他身后跟了两排宫娥内监,一进殿就开始有条不紊地忙活起来。
熄烛火的熄烛火,开窗户的开窗户,擦东西的擦东西,偌大的寝殿一下子有了烟火气。
吴大监挪步到凤床边,弯着腰扶顾浅下床:“陛下,今日是早朝的日子。”
女帝昏迷后宫人惫懒,开始他还管得住,可后来那些人见陛下没有醒来的迹象,便也不拿他这个大内总管当回事了。
甚至有些人还顶起了嘴,说什么要是醇亲王继位吴大监肯定要下大狱。
现在女帝醒过来,他是数一数二的欢欣。
恨不得跟在女帝身后把整个皇宫都逛一圈,狠狠地打他们的脸。
顾浅“嗯”了个音。
吴大监抬手“啪啪”两声击掌,便有宫人绕过金丝楠木屏风鱼贯而入,伺候顾浅更衣、洗漱。

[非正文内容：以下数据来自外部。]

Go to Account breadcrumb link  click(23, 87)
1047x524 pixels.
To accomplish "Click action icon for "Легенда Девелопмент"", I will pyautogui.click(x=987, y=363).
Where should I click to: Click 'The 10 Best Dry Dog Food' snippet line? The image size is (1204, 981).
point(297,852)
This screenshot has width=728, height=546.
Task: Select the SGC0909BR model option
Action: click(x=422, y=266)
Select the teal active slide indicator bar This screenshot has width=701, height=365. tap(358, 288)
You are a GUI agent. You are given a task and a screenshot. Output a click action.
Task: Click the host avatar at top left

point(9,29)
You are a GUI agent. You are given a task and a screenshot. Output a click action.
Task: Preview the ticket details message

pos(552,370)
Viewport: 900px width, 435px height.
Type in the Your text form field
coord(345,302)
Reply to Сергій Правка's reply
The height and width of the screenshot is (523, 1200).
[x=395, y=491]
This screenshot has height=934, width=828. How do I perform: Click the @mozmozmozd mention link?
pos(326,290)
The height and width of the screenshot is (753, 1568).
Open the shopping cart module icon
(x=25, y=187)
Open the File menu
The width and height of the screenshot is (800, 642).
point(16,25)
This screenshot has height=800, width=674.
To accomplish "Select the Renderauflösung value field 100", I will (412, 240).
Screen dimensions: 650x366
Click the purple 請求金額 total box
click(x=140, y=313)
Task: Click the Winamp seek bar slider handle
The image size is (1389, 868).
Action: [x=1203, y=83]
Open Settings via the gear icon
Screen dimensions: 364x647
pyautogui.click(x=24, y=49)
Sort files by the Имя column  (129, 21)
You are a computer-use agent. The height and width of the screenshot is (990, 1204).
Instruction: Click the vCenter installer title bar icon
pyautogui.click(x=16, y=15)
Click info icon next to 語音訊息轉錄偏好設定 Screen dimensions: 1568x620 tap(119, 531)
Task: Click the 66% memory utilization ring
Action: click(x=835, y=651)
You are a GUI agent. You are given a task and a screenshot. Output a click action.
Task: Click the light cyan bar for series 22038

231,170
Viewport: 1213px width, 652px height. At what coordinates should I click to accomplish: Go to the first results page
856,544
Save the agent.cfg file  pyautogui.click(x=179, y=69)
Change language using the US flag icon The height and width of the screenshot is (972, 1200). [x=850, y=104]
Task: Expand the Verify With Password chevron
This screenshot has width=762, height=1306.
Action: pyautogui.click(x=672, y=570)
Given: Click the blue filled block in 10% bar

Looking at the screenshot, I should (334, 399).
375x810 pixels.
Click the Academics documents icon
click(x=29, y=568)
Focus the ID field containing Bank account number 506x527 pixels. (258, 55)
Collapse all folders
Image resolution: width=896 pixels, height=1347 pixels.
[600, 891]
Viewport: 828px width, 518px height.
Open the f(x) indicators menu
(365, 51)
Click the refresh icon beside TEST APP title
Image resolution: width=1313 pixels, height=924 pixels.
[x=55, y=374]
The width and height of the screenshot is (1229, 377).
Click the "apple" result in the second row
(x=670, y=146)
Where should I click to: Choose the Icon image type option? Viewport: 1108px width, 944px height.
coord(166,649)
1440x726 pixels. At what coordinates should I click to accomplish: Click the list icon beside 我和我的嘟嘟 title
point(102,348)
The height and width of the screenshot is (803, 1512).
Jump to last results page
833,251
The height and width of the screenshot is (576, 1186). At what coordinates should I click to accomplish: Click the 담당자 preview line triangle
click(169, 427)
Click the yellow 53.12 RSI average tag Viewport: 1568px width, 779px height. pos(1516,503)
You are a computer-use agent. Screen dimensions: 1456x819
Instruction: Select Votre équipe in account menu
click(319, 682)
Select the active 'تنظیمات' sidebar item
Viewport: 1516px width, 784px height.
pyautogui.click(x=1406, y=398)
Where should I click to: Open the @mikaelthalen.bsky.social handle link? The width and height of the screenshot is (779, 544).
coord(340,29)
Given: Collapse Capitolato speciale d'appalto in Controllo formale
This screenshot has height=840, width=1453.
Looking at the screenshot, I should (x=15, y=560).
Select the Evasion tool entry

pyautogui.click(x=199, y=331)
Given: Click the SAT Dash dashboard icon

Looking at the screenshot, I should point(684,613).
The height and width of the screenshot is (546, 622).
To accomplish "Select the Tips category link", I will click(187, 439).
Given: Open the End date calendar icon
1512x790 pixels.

四名宫娥默契配合,撤下床帏、床单、被套等,迅速换上了新的。
顾浅吐掉嘴里带着涩味的盐茶水,道:“光用茶水漱口不得劲,准备个小刷子。”
“奴婢愚钝,敢问陛下,想要什么样的刷子?”吴大监和颜悦色地问,声音有点夹。
顾浅顿了顿,道:“拿笔来。”
内侍奉上笔墨纸张,顾浅接过细毛笔,画了个潦草的简图。
“杆杆用木头、竹子都行,这里用马尾,做精细些。”
“是,奴婢这就吩咐下去。”
换好凤袍,吴大监扶着顾浅坐在铜镜前由宫人们梳头、上妆。
她看着镜子里一张惊为天人的小脸,心里涌出一股难以言说的感觉。
这个女帝居然生得跟自己一般无二!
转念一想,或许是游戏公司用她的脸单独做了建模。
其实,顾浅对她这张脸还是很满意的。
只是女帝常年骄奢淫逸,现在皮相有些发黄,好在抹上唇脂之后整个人就鲜活起来了。
看起来依然病态,但更多的是妖娆妩媚。
吴大监躬身扶着女帝出殿,此时天已亮。
顾浅一步一步走下台阶,回头看了一眼宫殿牌匾:
紫什么殿。
名字挺大气。
她踩着宫人爬上轿辇,轿辇上铺了柔软的垫团,顾浅便慵懒地倚着,心里琢磨一会儿早朝怎么混过去。
下一秒,轿辇忽然腾空升起,顾浅一阵眩晕。
她扶额一瞧,力士已经抬着她往前走,轿辇两侧及后面乌央乌央跟了一大群人。
撑伞的、执扇的、提熏香的,一个个垂首躬腰踩着小碎步,队伍安静规整。
最后是身着玄色盔甲手持长刀的禁卫,脚步铿锵有力,叫人听了心安。
顾浅回头继续琢磨早朝的事。
她是半路接入的,游戏公司又没有给她植入女帝记忆,她哪知道如何做皇帝?
以前看电视剧,一个朝廷,文武百官能有一万个心眼子。
而一个合格的皇帝要懂制衡四方、懂民生艰难、懂人才选拔调用、懂经济懂政治懂外交……总之上马能战下马能治就是了。
顾浅就简单多了。
她啥也不会。
而且她是纯纯理科生,初中学的历史早还给了老师。
约莫走了四炷香时间,也就是二十分钟,轿辇在一间气势恢宏的明黄色琉璃瓦大殿前停下。
殿前有两座威武雄壮的巨大石狮子,门上方悬挂着一块巨大的匾额,上书三个金色大字,字迹端庄大气。
顾浅认得上面的字:
太和殿。
她忽然想到:女帝昏迷期间百官肯定是不会来上朝的,她昨夜刚清醒,还没来得及下达日上朝的命令,现在大殿里会不会空无一人?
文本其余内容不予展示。